> [Extract]:
((

For audios longer than 1.5-2mins, gpt-4o-mini-tts works really unstable: random pauses from few seconds for more than a minute, random volume and tone changes, repeating last few sentences in random order.
Observing it all the time with very different instructions and inputs. Any known workarounds?
I’ve noticed that too.
Breaking the text into smaller parts of up to 1 minute seems to make it more stable, if that’s a viable option for you.
Same here. Total requested audio was 4:31, but from 1:21-2:26 and 3.02-3:36 there was only silence. Also huge volume level changes and style shifts. In short: unusable crap.
These limitations should be clearly stated.
We rolled out a fix today for a class of issues that were causing excessive stretches of silence and repetitions in the output. Could you give it another try and let us know if it’s still happening?

))

> [Material provided]:
((

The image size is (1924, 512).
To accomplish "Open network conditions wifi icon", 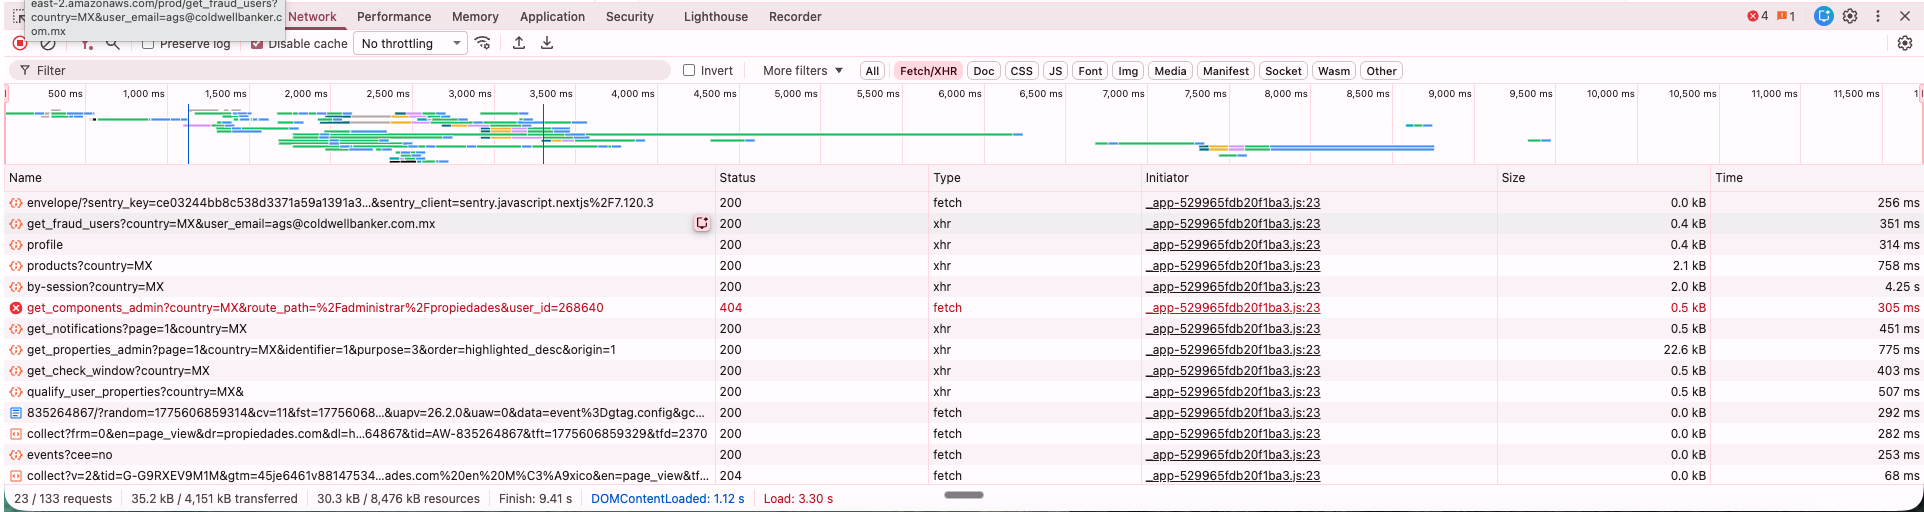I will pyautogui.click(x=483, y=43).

))
((

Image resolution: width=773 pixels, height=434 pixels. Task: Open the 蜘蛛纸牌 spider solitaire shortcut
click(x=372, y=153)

))

> [Work task]:
In the forum thread on gpt-4o-mini-tts, why does one reply suggest breaking the text into smaller parts of up to 1 minute? Answer in one to three sentences.

> [Response to this exercise]:
The thread's opening post says gpt-4o-mini-tts becomes very unstable for audio longer than 1.5 to 2 minutes. It produces random pauses, volume and tone changes, and repeated sentences. Splitting the input into pieces of up to 1 minute keeps each output below that length, and the reply says this seems to make the output more stable.